EXERCISE A - Pull out every line of the records that contains the string "what". Case counts.

DOCUMENT EXTRACT -
==*==
Since Wave Group opened its Santa Clara, Calif., location in 1996, the company has morphed into a jack-of-all-trades for audio client services, handling everything including audio post-production, music recording, Foley recording and sound design for DVD menus. Two years ago, at the height of the dotcom boom, the company open-ed a satellite facility, tucked away in an nondescript industrial park in nearby Fremont.
The Fremont location had been home to studios for more than 10 years, most recently 911 Studios. When Wave Group moved in, they found that “the room was empty and pink,” says Wave Group senior engineer Sue Pelmulder with a laugh. “Essentially, we gutted it,” adds Wave Group president and owner Will Littlejohn. “There was no equipment, and it was pretty worn out.”
Wave Group started by talking about what they wanted to do in the facility before deciding how to outfit it. A number of other questions quickly followed, says Pelmulder, like: “How can we do that efficiently? How can we do that conveniently? How can we make it pleasant to look at? Really, what function does the room serve?”
“We also looked at the limitations of the space to begin with,” says Littlejohn. “Obviously, we’re not going to do any symphonies in the [live] room. We were looking at what our existing clients want, what other services we wanted to be able to provide, and started from there. We designed the facility from the need on back, rather than the other way around. Lots of folks throw in the neatest, latest stuff without really thinking about who they are working for.”
Before determining client needs and equipment choices, Littlejohn and Pelmulder took a hard look at the studio’s acoustics. “When we first walked in [the live] room without the acoustic treatments, you could hardly have a conversation,” she says. “I told [the ASC rep] that we didn’t want it dead, but we needed to be able to record two people talking to each other. It’s not just a music room.” Consequently, treatments were designed to handle bass and low-mid problems, while offering an even response without taking out the highs. ASC Studio Traps enabled them to fine-tune the room. In the voice-over booths, Pelmulder stood her ground for 3-inch sonic foam for even response. “Those rooms are not completely dead, but there is not an echo,” she says.
==*==
EXERCISE B - For each statement below, say yes or no to whether it agrees with the article on Wave Group's studios, and quote the words of the article that decide it. (i) Wave Group opened its Santa Clara location in 1996. (ii) When Wave Group moved into the Fremont space, it came already fitted with equipment. (iii) Pelmulder insisted on 3-inch sonic foam for the voice-over booths.
==*==
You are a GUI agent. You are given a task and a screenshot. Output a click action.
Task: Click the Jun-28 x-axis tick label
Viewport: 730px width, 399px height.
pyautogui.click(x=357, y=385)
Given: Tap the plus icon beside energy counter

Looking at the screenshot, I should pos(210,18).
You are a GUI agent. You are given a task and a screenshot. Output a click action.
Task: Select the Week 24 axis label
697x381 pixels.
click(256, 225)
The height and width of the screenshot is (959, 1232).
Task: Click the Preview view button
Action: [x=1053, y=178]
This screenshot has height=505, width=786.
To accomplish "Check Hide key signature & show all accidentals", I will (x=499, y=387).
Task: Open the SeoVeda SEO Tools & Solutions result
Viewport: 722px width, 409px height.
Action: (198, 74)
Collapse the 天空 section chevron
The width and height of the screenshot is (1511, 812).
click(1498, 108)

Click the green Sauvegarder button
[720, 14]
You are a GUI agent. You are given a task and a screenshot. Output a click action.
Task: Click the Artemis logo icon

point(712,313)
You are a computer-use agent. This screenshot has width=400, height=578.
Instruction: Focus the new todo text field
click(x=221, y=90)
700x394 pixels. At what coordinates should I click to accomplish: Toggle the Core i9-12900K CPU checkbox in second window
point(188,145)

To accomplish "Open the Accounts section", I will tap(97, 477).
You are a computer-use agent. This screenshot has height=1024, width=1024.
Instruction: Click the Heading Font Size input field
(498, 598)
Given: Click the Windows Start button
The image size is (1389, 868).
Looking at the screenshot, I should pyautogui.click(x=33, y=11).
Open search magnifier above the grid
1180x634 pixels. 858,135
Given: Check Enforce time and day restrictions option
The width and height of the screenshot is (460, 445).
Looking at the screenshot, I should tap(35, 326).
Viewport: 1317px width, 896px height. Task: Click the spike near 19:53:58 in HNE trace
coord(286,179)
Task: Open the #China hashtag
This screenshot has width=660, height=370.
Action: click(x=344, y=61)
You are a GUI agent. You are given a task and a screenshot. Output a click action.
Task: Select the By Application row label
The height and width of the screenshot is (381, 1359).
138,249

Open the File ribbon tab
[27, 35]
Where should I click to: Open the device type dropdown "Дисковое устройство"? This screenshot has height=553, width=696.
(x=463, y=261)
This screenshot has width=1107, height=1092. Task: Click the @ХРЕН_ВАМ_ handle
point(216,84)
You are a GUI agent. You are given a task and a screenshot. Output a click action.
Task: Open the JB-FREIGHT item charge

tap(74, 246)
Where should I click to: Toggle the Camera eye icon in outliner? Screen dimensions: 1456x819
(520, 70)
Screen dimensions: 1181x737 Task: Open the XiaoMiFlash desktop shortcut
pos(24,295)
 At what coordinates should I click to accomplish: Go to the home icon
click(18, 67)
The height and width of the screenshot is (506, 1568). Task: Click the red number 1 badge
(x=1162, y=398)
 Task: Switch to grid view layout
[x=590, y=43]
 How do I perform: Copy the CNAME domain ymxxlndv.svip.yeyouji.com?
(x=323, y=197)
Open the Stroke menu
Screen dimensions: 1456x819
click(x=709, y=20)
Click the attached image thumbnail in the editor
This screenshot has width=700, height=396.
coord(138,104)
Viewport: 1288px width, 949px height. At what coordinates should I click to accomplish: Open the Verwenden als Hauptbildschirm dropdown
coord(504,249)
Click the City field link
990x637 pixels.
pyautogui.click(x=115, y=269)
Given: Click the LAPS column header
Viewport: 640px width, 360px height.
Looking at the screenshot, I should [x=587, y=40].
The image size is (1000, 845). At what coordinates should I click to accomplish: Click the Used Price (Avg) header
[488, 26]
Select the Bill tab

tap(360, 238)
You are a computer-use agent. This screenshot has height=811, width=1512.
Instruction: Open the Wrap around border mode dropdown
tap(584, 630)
==*==
RESPONSE A -
700x394 pixels. At what coordinates should I click to accomplish: Toggle the Core i9-12900K CPU checkbox in second window
 At what coordinates should I click to accomplish: Go to the home icon
Viewport: 1288px width, 949px height. At what coordinates should I click to accomplish: Open the Verwenden als Hauptbildschirm dropdown
The image size is (1000, 845). At what coordinates should I click to accomplish: Click the Used Price (Avg) header

RESPONSE B -
(i) Yes: "Since Wave Group opened its Santa Clara, Calif., location in 1996"
(ii) No: "There was no equipment, and it was pretty worn out."
(iii) Yes: "In the voice-over booths, Pelmulder stood her ground for 3-inch sonic foam for even response."